Problem description: Only the final stretch of the data is wanted: reproduce the line containing "The image size is (356, 310)." and each line after it, exactly.

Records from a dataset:
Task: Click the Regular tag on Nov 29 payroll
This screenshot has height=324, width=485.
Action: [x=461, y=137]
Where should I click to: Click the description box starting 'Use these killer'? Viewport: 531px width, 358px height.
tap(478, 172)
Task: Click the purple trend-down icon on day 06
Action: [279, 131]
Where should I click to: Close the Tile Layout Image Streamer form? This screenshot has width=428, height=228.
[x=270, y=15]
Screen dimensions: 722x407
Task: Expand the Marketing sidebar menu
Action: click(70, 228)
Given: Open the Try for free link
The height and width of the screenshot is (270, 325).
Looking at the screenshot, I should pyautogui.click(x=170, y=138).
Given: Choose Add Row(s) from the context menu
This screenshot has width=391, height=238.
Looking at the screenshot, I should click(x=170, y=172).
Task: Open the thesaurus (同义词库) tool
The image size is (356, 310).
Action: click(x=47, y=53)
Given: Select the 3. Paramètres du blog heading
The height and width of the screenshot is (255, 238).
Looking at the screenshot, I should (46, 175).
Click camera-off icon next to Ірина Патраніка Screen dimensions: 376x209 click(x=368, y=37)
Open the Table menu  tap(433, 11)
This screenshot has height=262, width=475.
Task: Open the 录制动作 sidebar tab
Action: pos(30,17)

Written answer:
The image size is (356, 310).
Action: click(x=47, y=53)
Given: Select the 3. Paramètres du blog heading
The height and width of the screenshot is (255, 238).
Looking at the screenshot, I should (46, 175).
Click camera-off icon next to Ірина Патраніка Screen dimensions: 376x209 click(x=368, y=37)
Open the Table menu  tap(433, 11)
This screenshot has height=262, width=475.
Task: Open the 录制动作 sidebar tab
Action: pos(30,17)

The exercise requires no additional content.